Georgia Plimmer

Personal information
- Full name: Georgia Ellen Plimmer
- Born: 8 February 2004 (age 22) Wellington, New Zealand
- Batting: Right-handed
- Bowling: Right-arm medium
- Role: Batter

International information
- National side: New Zealand;
- ODI debut (cap 146): 25 September 2022 v West Indies
- Last ODI: 29 October 2024 v India
- T20I debut (cap 61): 6 August 2022 v Australia
- Last T20I: 20 October 2024 v South Africa
- T20I shirt no.: 58

Domestic team information
- 2019/20–present: Wellington

Career statistics
| Competition | WODI | WT20I |
| Matches | 31 | 45 |
| Runs scored | 504 | 588 |
| Batting average | 21.91 | 17.81 |
| 100s/50s | 1/0 | 0/3 |
| Top score | 112 | 63 |
| Catches/stumpings | 10/– | 12/– |

Medal record
Women's cricket
Representing New Zealand
ICC T20 World Cup
| Winner | 2024 UAE |  |
Commonwealth Games
| Bronze medal – third place | 2022 Birmingham |  |
- Source: , 29 October 2024

= Georgia Plimmer =

New Zealand cricketer (born 2004)

Georgia Ellen Plimmer (born 8 February 2004) is a New Zealand cricketer who plays for Wellington Blaze and the New Zealand women's cricket team as a right-handed batter.

==Early life==
Plimmer went to Tawa College, along with four other NZ Women's cricket players (Amelia and Jess Kerr, Sophie Devine, and Rebecca Burns).

==Career==
In February 2022, she was named in New Zealand's squad for the 2022 Women's Cricket World Cup as a replacement for injured Lauren Down. In May 2022, she was named in New Zealand Women's central contract list for the 2022–23 season.

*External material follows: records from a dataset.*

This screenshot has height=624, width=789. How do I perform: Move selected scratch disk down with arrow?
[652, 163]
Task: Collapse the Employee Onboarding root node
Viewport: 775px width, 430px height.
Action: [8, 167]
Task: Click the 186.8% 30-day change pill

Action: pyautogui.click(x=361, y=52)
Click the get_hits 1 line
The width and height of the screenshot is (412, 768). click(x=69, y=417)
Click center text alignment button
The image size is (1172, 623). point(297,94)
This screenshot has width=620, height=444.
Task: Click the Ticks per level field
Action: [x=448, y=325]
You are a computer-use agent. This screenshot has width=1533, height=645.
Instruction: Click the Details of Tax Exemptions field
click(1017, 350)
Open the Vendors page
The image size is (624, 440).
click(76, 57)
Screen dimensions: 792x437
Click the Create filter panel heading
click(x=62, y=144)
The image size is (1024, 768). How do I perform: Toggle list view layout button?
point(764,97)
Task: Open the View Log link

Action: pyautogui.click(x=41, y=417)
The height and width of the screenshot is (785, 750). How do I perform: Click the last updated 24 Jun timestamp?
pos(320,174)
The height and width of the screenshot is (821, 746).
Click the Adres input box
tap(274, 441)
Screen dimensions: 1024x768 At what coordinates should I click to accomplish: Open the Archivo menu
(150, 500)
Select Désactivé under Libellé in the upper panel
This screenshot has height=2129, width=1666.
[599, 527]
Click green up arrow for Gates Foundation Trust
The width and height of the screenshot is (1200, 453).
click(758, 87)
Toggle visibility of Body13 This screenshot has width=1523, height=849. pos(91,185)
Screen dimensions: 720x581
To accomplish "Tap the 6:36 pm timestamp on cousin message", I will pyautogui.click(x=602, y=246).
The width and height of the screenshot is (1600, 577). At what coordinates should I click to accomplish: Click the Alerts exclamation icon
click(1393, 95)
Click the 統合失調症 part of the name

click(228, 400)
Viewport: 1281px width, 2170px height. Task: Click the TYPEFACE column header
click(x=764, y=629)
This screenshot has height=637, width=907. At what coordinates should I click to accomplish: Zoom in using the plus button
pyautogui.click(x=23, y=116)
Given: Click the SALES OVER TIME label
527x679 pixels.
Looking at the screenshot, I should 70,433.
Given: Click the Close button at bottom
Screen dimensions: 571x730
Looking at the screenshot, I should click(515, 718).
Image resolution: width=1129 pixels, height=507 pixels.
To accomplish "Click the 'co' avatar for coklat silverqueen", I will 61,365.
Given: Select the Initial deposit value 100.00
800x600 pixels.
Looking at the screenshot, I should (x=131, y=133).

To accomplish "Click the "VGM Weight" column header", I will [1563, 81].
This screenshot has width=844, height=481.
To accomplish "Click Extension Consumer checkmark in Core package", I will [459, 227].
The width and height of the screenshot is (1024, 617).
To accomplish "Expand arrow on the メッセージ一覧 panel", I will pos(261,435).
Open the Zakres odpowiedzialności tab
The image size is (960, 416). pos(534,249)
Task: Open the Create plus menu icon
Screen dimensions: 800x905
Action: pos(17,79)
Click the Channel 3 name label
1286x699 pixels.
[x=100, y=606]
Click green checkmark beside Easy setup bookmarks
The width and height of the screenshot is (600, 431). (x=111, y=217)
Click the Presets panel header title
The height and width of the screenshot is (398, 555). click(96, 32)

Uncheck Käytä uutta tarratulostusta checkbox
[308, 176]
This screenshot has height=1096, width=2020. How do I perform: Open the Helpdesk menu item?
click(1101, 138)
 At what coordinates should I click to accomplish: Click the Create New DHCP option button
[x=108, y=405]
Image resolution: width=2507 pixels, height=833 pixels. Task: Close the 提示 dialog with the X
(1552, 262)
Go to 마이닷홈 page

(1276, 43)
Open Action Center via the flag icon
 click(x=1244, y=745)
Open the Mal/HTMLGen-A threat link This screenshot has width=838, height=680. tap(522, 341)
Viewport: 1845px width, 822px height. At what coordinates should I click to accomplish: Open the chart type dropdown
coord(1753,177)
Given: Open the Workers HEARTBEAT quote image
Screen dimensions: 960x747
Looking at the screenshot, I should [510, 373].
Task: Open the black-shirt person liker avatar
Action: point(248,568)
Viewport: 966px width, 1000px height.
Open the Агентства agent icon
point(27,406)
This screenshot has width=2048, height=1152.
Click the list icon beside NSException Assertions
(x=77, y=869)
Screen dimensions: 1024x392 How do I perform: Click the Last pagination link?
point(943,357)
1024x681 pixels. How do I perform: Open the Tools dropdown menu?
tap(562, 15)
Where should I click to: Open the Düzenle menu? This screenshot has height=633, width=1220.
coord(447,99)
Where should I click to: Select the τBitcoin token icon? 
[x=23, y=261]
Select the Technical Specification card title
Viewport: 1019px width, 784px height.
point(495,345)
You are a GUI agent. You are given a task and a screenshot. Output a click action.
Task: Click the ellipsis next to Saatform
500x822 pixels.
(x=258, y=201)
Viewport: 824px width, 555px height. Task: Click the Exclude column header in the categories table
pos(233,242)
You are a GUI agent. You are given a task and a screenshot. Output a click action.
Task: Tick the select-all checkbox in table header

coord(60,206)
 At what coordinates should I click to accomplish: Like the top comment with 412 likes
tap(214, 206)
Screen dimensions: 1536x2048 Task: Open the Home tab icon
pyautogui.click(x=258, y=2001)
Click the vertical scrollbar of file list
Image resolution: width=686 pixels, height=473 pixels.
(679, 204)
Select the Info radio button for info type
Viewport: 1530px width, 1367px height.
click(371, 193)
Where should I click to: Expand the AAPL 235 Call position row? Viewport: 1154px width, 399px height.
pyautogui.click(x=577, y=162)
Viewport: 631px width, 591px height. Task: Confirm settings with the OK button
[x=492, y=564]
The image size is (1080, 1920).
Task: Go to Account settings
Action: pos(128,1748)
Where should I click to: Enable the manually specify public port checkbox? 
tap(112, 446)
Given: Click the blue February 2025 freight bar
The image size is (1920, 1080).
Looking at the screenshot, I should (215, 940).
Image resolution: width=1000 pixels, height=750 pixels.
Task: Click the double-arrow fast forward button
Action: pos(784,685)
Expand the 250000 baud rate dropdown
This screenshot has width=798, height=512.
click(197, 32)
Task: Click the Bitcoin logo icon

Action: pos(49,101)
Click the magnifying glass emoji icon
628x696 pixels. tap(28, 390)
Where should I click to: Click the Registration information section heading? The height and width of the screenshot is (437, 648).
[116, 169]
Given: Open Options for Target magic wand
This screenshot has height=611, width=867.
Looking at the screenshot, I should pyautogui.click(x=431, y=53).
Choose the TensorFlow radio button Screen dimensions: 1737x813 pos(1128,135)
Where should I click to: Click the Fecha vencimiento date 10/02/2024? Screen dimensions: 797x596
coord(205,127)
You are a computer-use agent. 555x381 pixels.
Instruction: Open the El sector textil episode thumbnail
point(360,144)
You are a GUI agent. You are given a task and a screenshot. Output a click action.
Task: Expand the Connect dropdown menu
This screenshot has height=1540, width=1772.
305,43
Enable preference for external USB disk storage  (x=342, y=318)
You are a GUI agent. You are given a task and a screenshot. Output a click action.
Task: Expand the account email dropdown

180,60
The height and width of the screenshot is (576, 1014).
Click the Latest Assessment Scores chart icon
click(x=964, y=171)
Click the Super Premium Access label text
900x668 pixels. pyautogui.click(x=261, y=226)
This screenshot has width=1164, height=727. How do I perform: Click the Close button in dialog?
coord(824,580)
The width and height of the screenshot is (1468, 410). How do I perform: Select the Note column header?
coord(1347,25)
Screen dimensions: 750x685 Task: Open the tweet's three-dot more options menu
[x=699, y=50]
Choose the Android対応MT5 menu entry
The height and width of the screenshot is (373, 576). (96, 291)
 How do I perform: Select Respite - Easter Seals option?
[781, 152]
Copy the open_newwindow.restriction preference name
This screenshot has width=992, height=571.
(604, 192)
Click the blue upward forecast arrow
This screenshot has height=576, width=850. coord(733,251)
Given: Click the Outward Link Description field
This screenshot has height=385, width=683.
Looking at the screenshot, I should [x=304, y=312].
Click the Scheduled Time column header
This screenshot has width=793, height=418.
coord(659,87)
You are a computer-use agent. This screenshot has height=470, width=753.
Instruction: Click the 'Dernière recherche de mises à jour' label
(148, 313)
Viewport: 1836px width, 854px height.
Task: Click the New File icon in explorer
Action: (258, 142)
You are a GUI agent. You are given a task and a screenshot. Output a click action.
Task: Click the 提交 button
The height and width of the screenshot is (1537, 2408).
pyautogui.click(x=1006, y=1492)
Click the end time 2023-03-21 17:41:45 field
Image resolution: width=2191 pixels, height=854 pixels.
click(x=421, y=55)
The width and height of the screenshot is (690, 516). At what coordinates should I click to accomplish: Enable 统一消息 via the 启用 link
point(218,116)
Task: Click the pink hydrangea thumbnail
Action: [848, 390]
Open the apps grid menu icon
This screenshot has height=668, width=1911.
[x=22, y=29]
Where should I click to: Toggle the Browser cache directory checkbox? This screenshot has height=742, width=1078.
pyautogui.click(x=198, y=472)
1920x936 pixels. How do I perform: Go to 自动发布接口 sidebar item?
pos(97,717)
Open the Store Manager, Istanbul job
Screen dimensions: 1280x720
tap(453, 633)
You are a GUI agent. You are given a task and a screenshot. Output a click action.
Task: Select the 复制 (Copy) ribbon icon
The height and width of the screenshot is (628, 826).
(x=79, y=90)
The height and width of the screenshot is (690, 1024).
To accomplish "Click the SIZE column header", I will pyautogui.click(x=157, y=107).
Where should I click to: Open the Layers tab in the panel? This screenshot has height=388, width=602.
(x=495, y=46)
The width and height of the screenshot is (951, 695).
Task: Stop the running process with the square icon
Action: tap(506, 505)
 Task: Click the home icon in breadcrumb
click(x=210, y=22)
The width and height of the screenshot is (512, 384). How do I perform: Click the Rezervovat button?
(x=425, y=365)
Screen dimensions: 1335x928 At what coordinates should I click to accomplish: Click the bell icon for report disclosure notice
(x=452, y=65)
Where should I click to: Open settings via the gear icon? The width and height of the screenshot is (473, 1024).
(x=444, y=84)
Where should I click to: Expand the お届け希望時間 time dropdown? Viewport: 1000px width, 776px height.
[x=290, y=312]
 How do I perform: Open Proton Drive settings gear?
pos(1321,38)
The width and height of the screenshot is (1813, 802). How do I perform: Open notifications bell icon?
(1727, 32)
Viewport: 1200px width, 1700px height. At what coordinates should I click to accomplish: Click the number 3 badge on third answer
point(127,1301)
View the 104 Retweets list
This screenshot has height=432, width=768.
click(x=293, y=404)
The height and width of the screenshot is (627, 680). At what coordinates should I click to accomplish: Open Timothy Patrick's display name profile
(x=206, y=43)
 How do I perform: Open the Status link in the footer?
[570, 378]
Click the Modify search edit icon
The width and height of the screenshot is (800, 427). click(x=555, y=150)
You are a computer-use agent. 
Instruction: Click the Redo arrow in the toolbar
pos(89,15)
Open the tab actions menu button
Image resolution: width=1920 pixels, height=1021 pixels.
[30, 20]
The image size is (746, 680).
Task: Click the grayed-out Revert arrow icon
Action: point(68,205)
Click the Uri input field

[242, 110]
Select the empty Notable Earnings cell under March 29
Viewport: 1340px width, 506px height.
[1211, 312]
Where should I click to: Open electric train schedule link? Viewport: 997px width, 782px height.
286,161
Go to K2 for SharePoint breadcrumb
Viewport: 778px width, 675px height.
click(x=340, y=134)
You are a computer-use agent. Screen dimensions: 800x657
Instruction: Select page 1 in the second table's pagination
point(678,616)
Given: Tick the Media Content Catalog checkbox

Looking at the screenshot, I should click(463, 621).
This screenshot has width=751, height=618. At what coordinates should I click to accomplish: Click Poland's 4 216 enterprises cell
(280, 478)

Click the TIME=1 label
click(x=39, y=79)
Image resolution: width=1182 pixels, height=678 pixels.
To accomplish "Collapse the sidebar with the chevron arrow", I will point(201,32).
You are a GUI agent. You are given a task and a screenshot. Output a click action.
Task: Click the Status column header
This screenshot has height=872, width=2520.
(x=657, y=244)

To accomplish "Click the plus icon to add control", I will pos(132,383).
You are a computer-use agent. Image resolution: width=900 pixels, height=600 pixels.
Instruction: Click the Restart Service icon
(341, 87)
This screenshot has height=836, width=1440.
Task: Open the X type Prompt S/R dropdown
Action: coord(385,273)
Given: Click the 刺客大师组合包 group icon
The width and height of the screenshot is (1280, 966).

Plimmer made her List A debut for Wellington in the 2019–20 Hallyburton Johnstone Shield. She made her T20 debut for Wellington in the 2020–21 Super Smash.

In June 2022, Plimmer was named in New Zealand's team for the cricket tournament at the 2022 Commonwealth Games in Birmingham, England. Plimmer made her Women's Twenty20 International (WT20I) debut for New Zealand against Australia on 6 August 2022 at the Commonwealth Games. She made her One Day International debut against the West Indies on 25 September 2022.

In December 2022, Plimmer was selected in the New Zealand Under-19 squad for the 2023 ICC Under-19 Women's T20 World Cup. She was New Zealand's leading run-scorer in the tournament, with 155 runs at an average of 51.66. In January 2023, Plimmer was selected in New Zealand's squad for the 2023 ICC Women's T20 World Cup, in which she made three appearances.

In September 2024 she was named in the New Zealand squad for the 2024 ICC Women's T20 World Cup.

Plimmer was named in the New Zealand squad for their ODI tour to India in October 2024. On 9 March 2025, she scored her first century in ODIs, with 112 runs against Sri Lanka.